Moxley's relationship to poetry, and to other poets, is a recurring theme in her work; it stands in for an ethics or utopian politics where a coherent stance on world affairs might be impossible. Or, if not exactly impossible, then vulnerable to arguments, analysis and co-optation into a fruitless dialectic. She wants writing, and dreaming, to constitute utopian acts in themselves, but she's better at enacting this than arguing it, as in her poem "The Fountain":
The public policing
of money and morals
such as this--
for most of us
to "grow up"
to loathe what's cheap
and what's free,
when to value
the latter is
surely to be it.
The pleasure of
tonguing a pink-
does not accrue,
it can be repeated
endlessly and yet
feel quite new.
The poem argues that casual sex epitomizes autonomy, but that we repress pleasures that render money, and accumulation, superfluous. (The inference is that poetry is devalued for the same reason.) These are partial truths at best, but couching them in a poem aching with nostalgia for free-ranging teenage lust and truancy is kind of obtuse, as if cruising were political action.

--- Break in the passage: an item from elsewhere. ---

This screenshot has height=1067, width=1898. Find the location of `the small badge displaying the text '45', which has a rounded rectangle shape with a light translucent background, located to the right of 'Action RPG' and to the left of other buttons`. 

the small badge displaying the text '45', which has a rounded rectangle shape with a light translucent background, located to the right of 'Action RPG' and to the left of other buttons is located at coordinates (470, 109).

It's the way Moxley has fashioned herself, and her poetry, in relation to her readers and peers that constitutes her one clear political gesture. By publishing almost exclusively with very small, select presses and little magazines, she has drawn a tight circle of accessibility around herself, rejecting the realpolitik of po-biz. It seems she wouldn't be caught dead in the vicinity of Bread Loaf or in the pages of American Poetry Review. After all, what could be more alienating than "submission" to magazines, accumulation of rejection slips, the lottery of prizes and grants and residencies? Against unwarranted charges of elitism, she has written some sharp poems about her sense of vocation, including "The Best American Poetry" from her collection The Sense Record: "Nothing matters that is not made to matter," she asserts, and ends:
unlike the bird, need not, in the ferment
of small objectives, desert material
purpose, we can direct the equitable
increments, though they provide no guarantee
the outcome shall be just.
Moxley's insistence that we make our own meaning is borne out in offbeat and stubborn ways: some may be futile, but it's our only hope for autonomy, and for a space in which to make unorthodox poems and lead a "wrong life," with monumental nerve, in the eyes of the wider culture. We're humans, not birds. We're not chirping; our songs have content. What will that content be?